То, что симпатии народа на выборах склонялись в пользу то властных, то слабых правителей, наблюдалось и позднее[1401].

Пройдя процедуру избрания на общем тинге, новый король, как уже говорилось, по обычаю должен был объехать все области своей страны, давая на тамошних тингах тронную присягу и получая присягу верности от представителей местного населения. Иногда провозглашение короля происходило на каком-либо областном тинге, но все равно его должны были утвердить на общем и на всех других областных тингах. Такую процедуру проходили все норвежские, шведские и датские конунги, о чем свидетельствуют саги и особые, тщательно сформулированные пункты в общих законах этих стран – Ландслове Норвегии (1274–1277), областных и общем земском законах Швеции (XIII – середина XIV в.), областных законах Дании (XIII в.).

Этот объезд не был пустой формальностью. На областных тингах новым королям приходилось нелегко, поскольку на местах они часто сталкивались с оппозицией. Ведь там решающий голос принадлежал местной знати, которая обычно вела за собой бондов, прежде всего в Швеции, которая по традиции исстари считалась «страной бондов», и в Норвегии. Зависимость королей от «гласа народа» не была фикцией, она ощущается в сагах, несмотря на все описанные там беззакония властей. Кроме того, у областей были и свои собственные политические амбиции и связи. Например, Ютландия, особенно Южная (Шлезвиг), тяготела к немецким землям, Сконе разрывалась между Данией и Швецией, а Гёталанд, особенно Западный, – между Швецией и Норвегией. Не случайно согласно областным законам той же Швеции король, прибывая на границу очередного ланда, должен был попросить о том, чтобы навстречу ему выслали достойных представителей данного общества в качестве то ли охраны, то ли заложников. Невыполнение этого правила, видимо достаточно традиционного, было опасным для нового короля, поскольку расценивалось как высокомерие, самонадеянность и вообще неуважение к данному ланду. Это правило относилось и к приезжим ярлам, которые хотели бы возглавить данный ланд. Так, хроника «Христианские короли Швеции» рассказывает, что ярл Регнвальд, которого в ней называют «дерзким и гордым», явился во время эриксгаты на тинг вестгётов, не взяв от них заложников, т. е. как бы продемонстрировал, что не боится их. И за это «неуважение… он умер позорной смертью», а Вестергётландом стала управлять знать: «добрый лагман и хёвдинги ланда и все были тогда верны своему ланду» (ок. 1130)[1402].

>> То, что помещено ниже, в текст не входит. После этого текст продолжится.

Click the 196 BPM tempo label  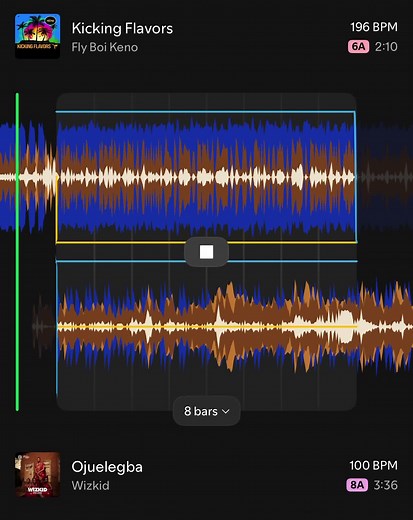coord(374,27)
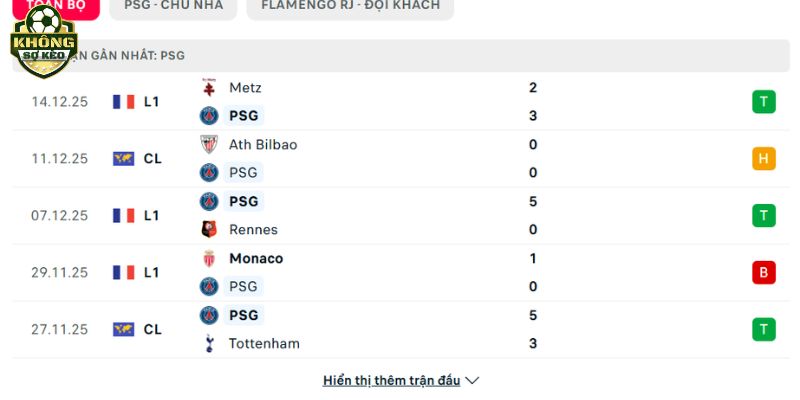Click the Athletic Bilbao club crest
The width and height of the screenshot is (800, 400).
[x=209, y=144]
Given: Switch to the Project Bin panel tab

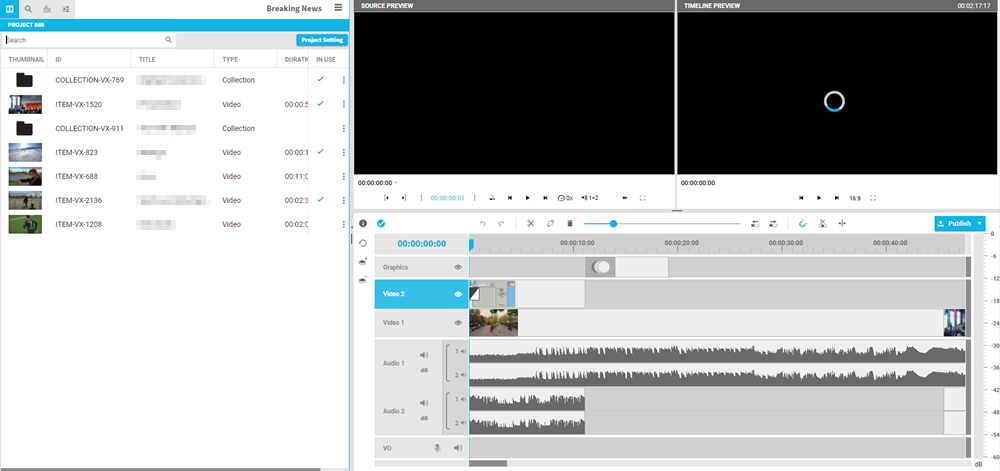Looking at the screenshot, I should click(10, 8).
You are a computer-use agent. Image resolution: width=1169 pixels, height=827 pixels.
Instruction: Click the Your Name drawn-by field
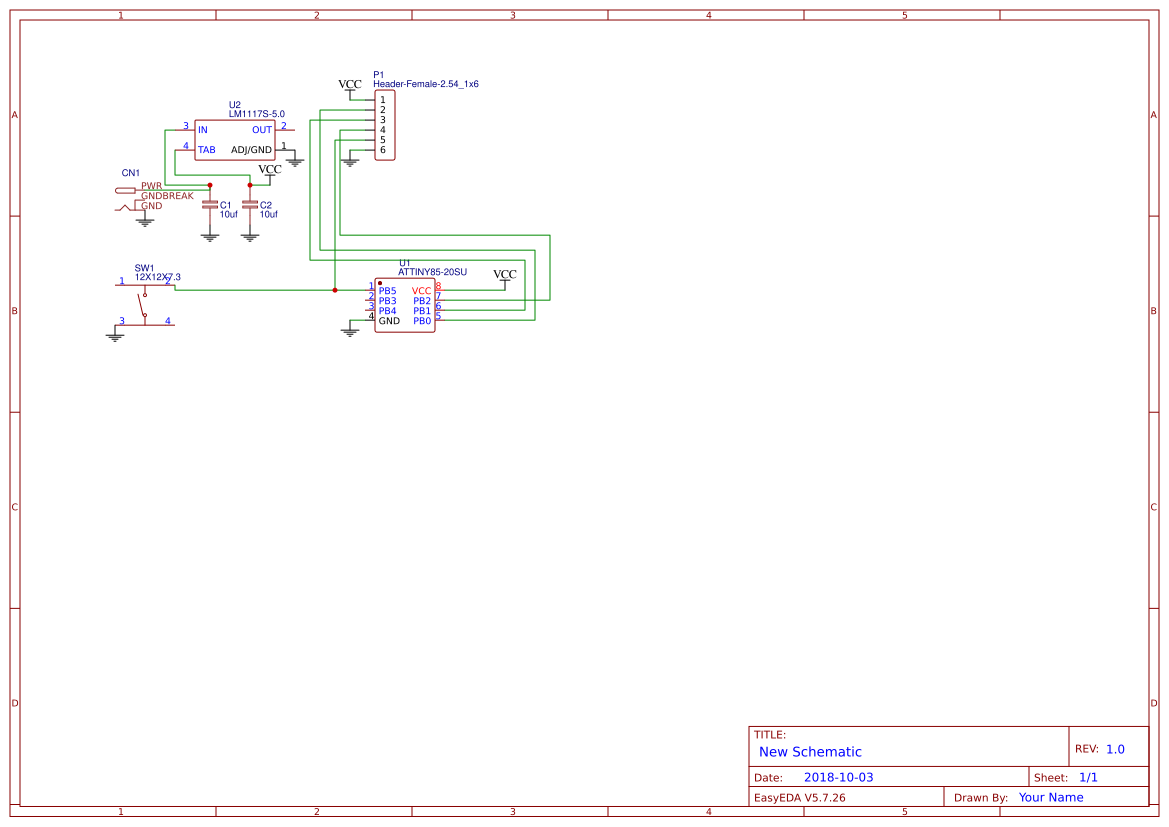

Тронные клятвы: договор между государем и народом

На каждом из ландстингов монарх торжественно обещал «соблюдать их [данного ланда] закон и поклясться им в мире», как гласил областной кодекс Упланда. В общественном мнении именно строгое следование закону (до записи законов – традиционному обычному праву. – А.С.), борьба с правовым и налоговым произволом и мятежами означали «справедливость» и были первейшим качеством, которое требовалось от короля. Убедившись в готовности претендента на корону соблюдать мир и быть справедливым, жители области приносили ему присягу верности. Объехав все области и везде получив такую присягу в ответ на свою клятву, король считался утвержденным на троне. Самое раннее свидетельство о ритуале клятвы королю я нашла только в «Саге о Сверрире» (гл. 11). Там рассказывается об обряде принесения «вассальных обязательств», которые берут на себя люди по отношению к королю. После того как они «провозгласили его конунгом», они «взялись за его меч и стали его людьми» (курсив мой. – А.С.). Очевидно, что взяться за королевский меч одновременно не могли те примерно три с половиной сотни людей, которые стеклись к Сверриру в Вик. Скорее всего, это проделали от имени народа наиболее близкие к королю либо наиболее авторитетные лица. В принципе этот обычай напоминает клятву королю 12 пэров Франции, как бы символизирующую поддержку 12 апостолов. Интересно и то, что клятва производилась на мече, одном из символов власти в Западной Европе и тем более уместном в тогдашней Скандинавии.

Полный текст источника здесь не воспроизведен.